- [Work instruction] Transcribe the neuron-imaging microscope article's text between "Now, researchers in" and "known as spikes.", inclusive.

- [Page excerpt]
○ ○ ○ ○
By recording neurons’ detailed electrical activity in time and space, scientists hope to better understand the basic workings of the brain and develop new treatments for neurological disorders. But imaging such activity with adequate sensitivity and temporal resolution using a device that is also small and lightweight enough to be attached to live rodents—the model for many human diseases—has proved a challenge.

Now, researchers in the United States have designed a miniature high-performance microscope from off-the-shelf optics and sensors that is light enough to be placed on mice that are awake but fixed in position (Biomed. Opt. Express, doi: 10.1364/BOE.576516). They expect that by employing customized components in the future, it ought to be possible to follow the behavior of free-roaming mice.

Toward improved neuronal imaging

Tracking the neuronal activity of mice in vivo can already be done using what are known as genetically encoded calcium indicators. These are molecules that fluoresce when binding to calcium ions, which are involved in many of the changes in voltage taking place across cell membranes known as spikes.

However, calcium-based measurements of spikes typically occur on timescales of hundreds of milliseconds. In contrast, voltages usually change in less than a millisecond. Using the former to monitor such fast neuronal processes can therefore lead to loss of temporal resolution. Calcium-based data can be post-processed on a computer to reveal the underlying spikes, but doing so can introduce errors.
○ ○ ○ ○
- [Extracted material]

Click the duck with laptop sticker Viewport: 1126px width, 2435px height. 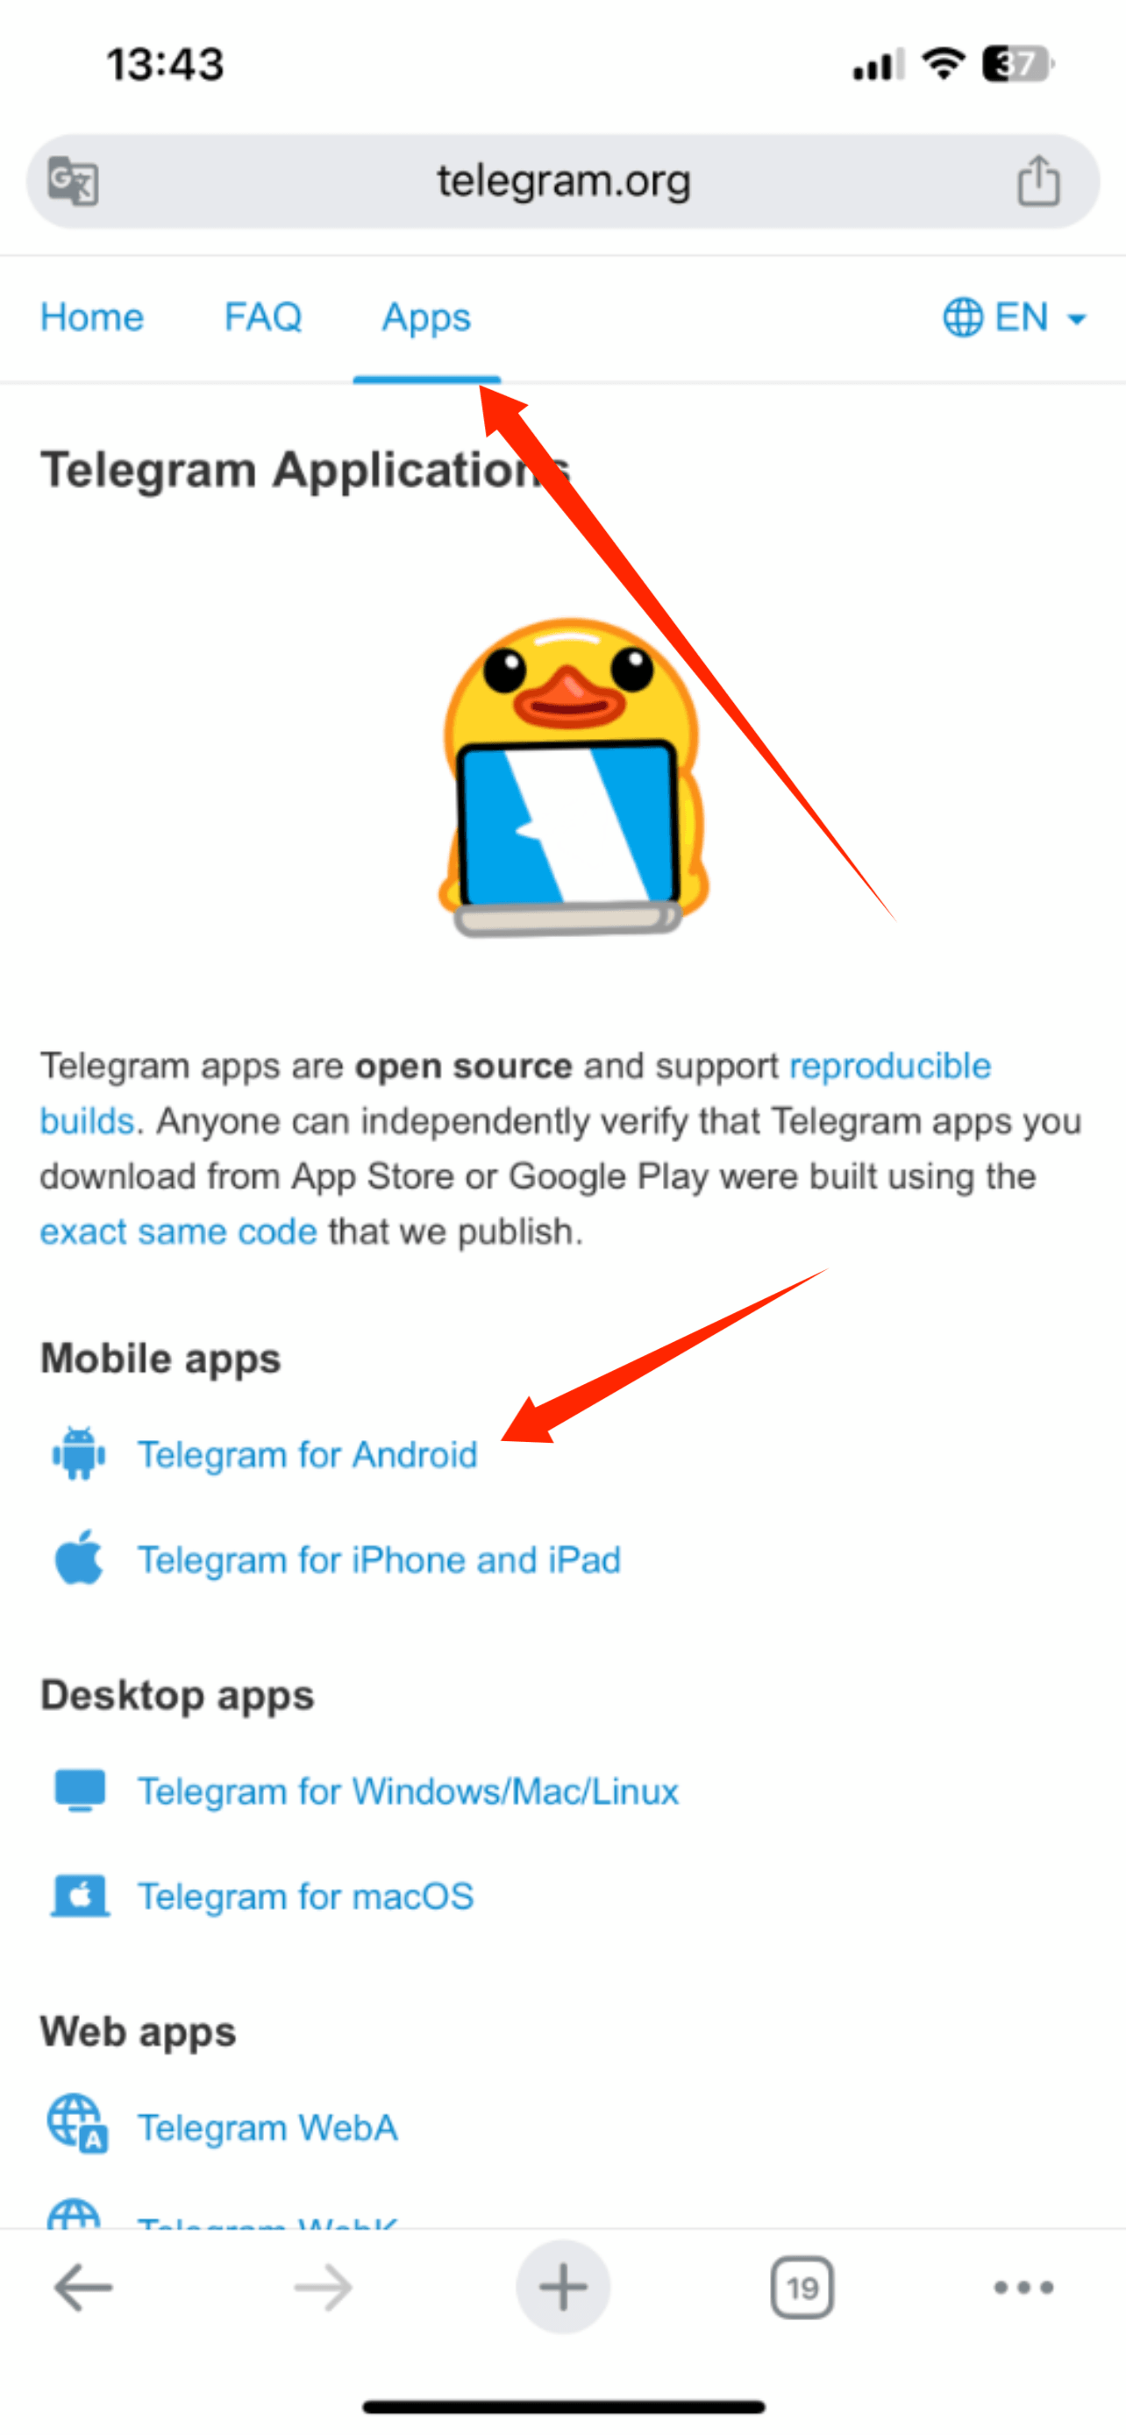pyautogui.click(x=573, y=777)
○ ○ ○ ○
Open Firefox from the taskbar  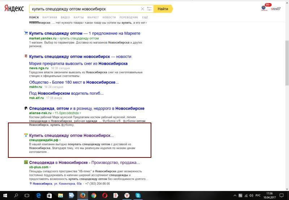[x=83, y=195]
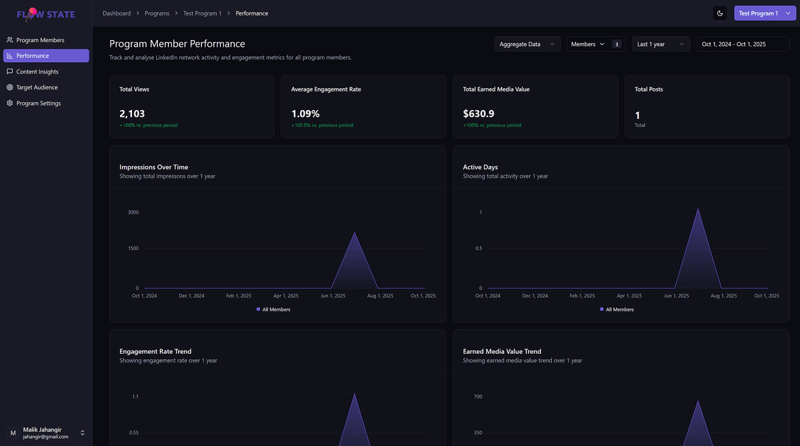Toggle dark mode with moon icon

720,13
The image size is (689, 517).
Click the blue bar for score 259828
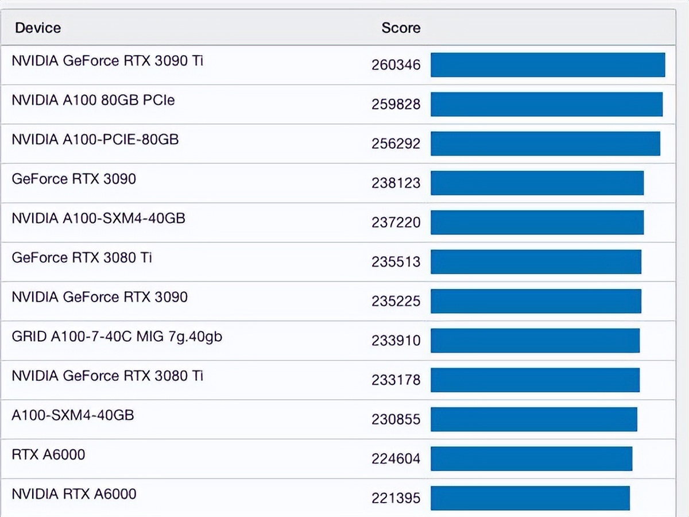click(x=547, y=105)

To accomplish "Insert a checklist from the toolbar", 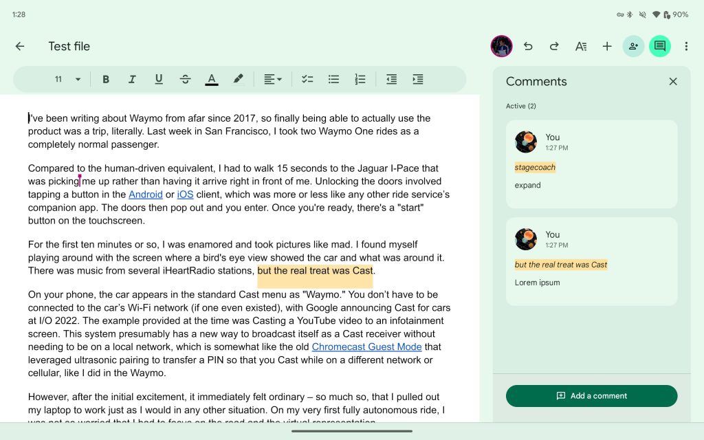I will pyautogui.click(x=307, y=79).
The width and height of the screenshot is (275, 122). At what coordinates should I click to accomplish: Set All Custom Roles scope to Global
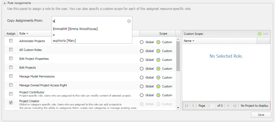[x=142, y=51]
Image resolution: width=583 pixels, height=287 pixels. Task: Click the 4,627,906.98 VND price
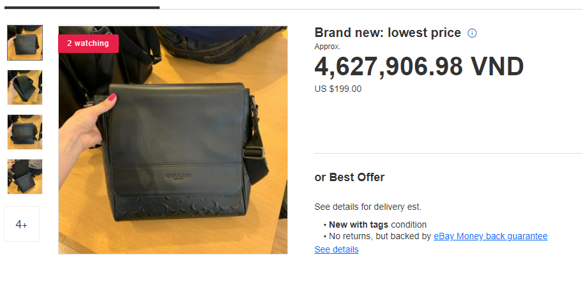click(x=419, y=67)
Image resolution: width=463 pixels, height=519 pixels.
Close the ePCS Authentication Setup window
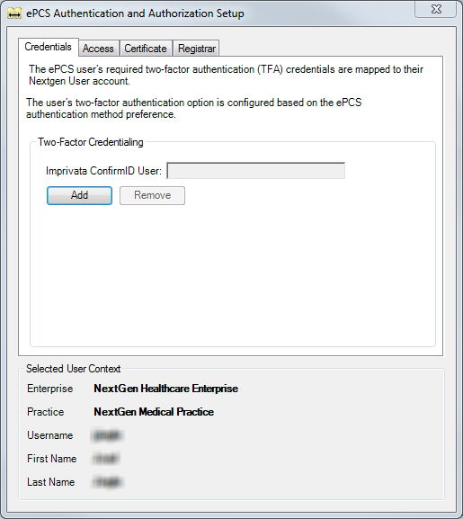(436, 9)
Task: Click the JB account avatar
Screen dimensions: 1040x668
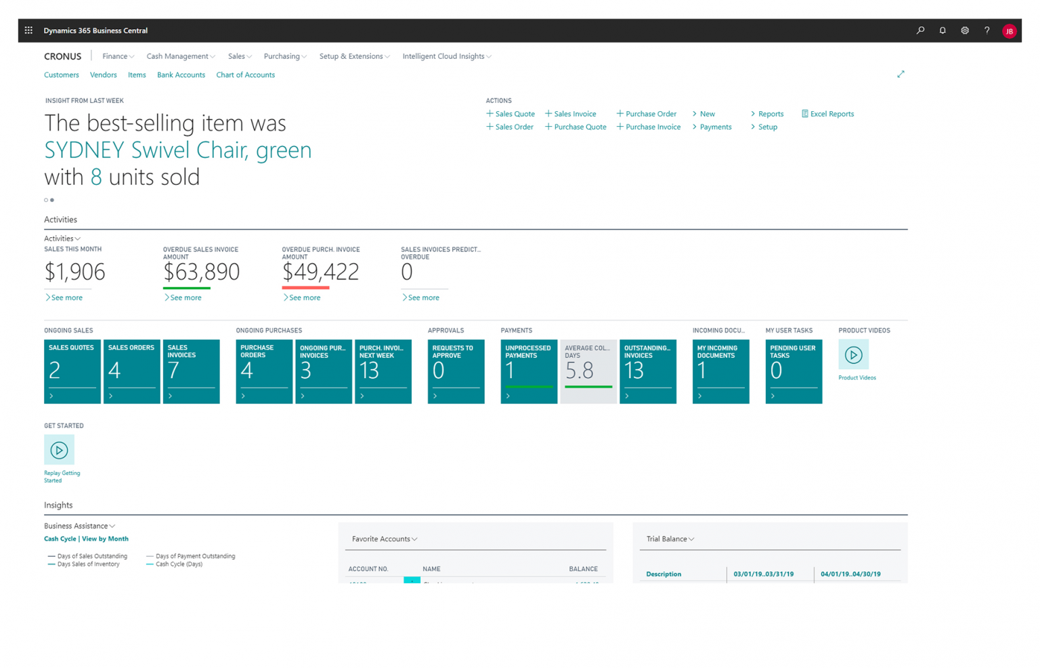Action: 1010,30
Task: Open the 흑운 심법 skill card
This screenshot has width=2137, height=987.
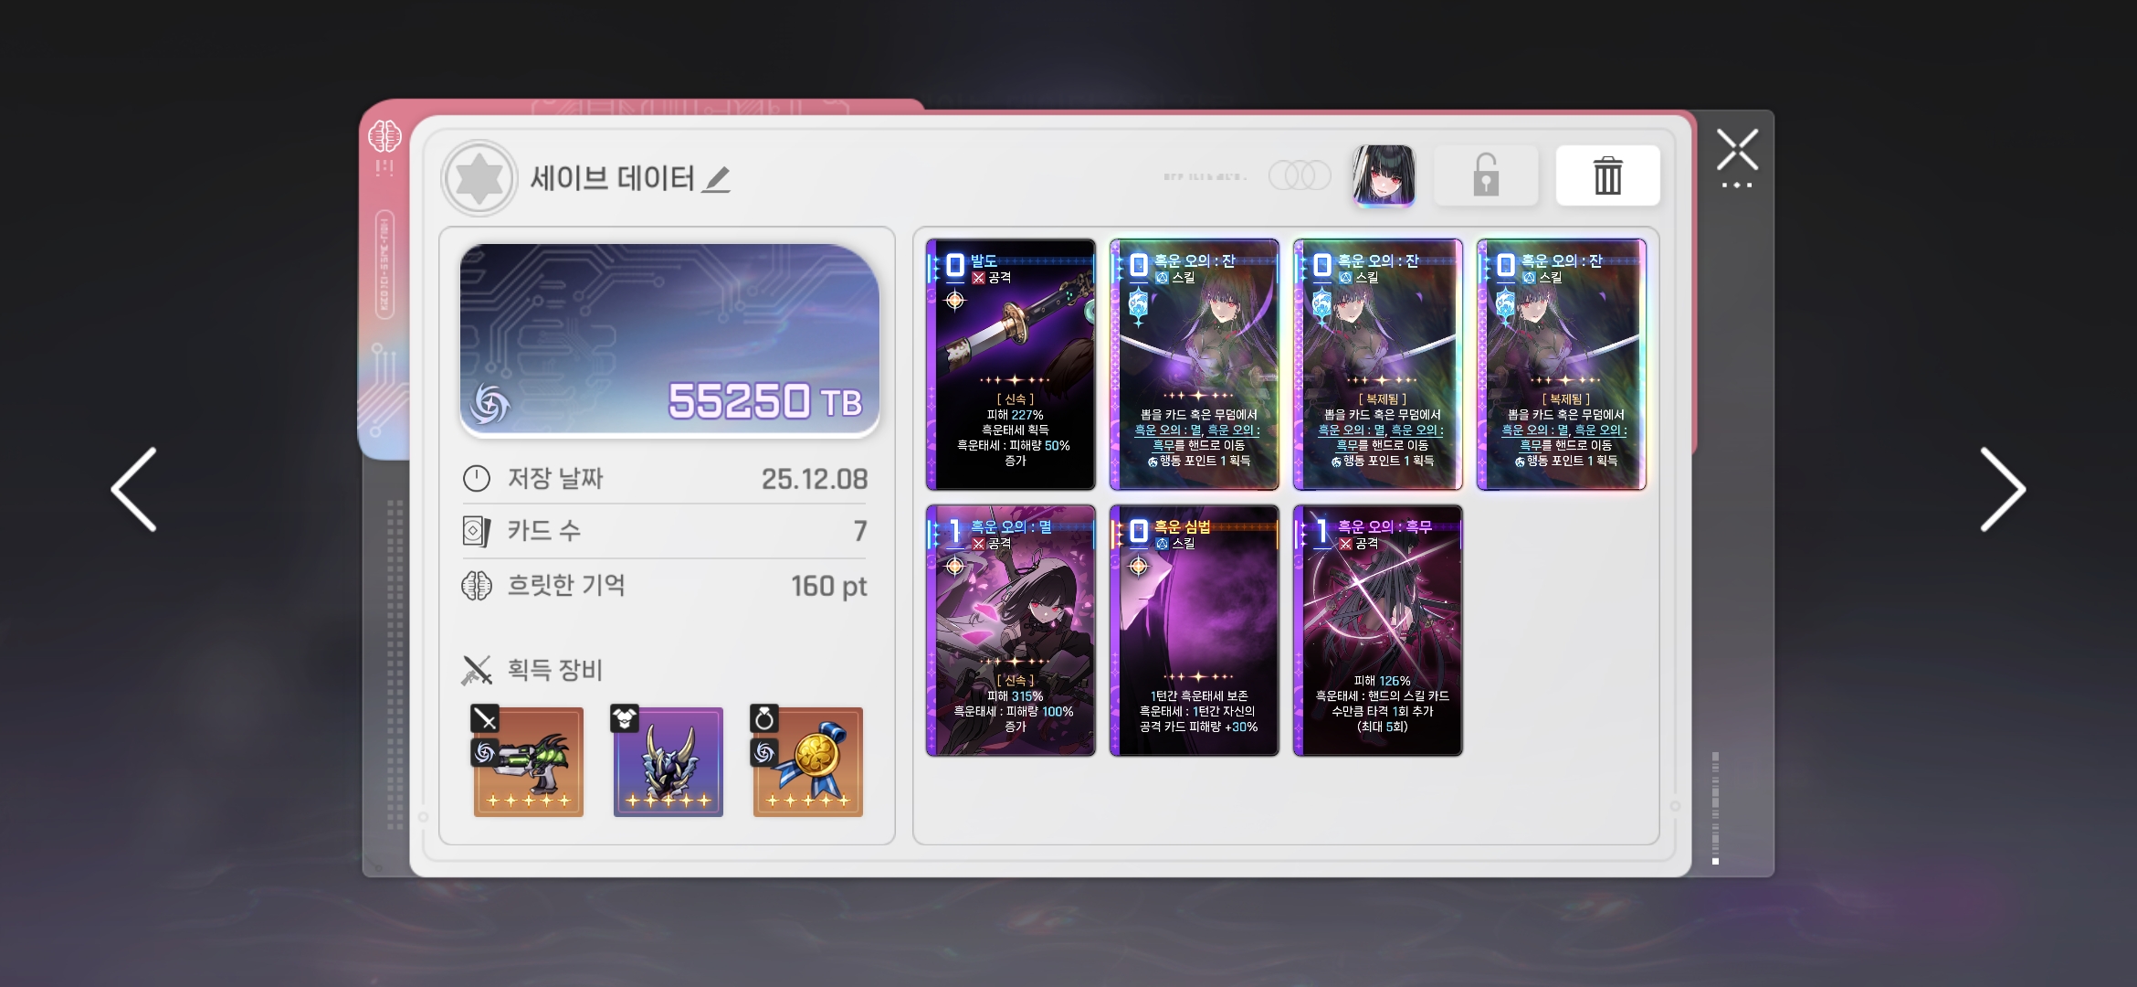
○ ○ ○ ○
- [Written answer]
Now, researchers in the United States have designed a miniature high-performance microscope from off-the-shelf optics and sensors that is light enough to be placed on mice that are awake but fixed in position (Biomed. Opt. Express, doi: 10.1364/BOE.576516). They expect that by employing customized components in the future, it ought to be possible to follow the behavior of free-roaming mice.

Toward improved neuronal imaging

Tracking the neuronal activity of mice in vivo can already be done using what are known as genetically encoded calcium indicators. These are molecules that fluoresce when binding to calcium ions, which are involved in many of the changes in voltage taking place across cell membranes known as spikes.